Ada pun posisi jubah atau jilbab ketika dipakai merupakan
pakaian lapis ketiga
setelah pakaian dalam dan pakaian luar. Dengan demikian seruan
Allah Swt. kepada Nabi Besar Muhammad
saw.: یٰۤاَیُّہَا
الۡمُزَّمِّلُ -- wahai orang yang berselimut” (Al-Muzzammil [73]:2) dan یٰۤاَیُّہَا الۡمُدَّثِّرُ -- “wahai orang yang berselimut jubah” (Al-Muddatstsir [74]:2), sangat erat hubungannya dengan kesempurnaan pakaian takwa (ketakwaan) Nabi Besar Muhammad saw..
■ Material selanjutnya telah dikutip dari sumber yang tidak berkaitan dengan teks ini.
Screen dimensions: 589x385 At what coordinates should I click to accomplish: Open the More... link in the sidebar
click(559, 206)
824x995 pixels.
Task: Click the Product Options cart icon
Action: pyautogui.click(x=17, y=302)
Beratnya Memikul Amanat Ajaran Islam (Al-Quran)
Ketakwaan
sempurna Nabi Besar Muhammad saw. kepada Allah
Swt. itulah yang membuat beliau saw. sanggup
untuk memikul (mengemban)
ajaran Islam (Al-Quran) --
yang merupakan syariat terakhir
dan tersempurna (QS.5:4) --
padahal yang lainnya menyatakan
tidak sanggup untuk “memikulnya”, termasuk Nabi Musa a.s.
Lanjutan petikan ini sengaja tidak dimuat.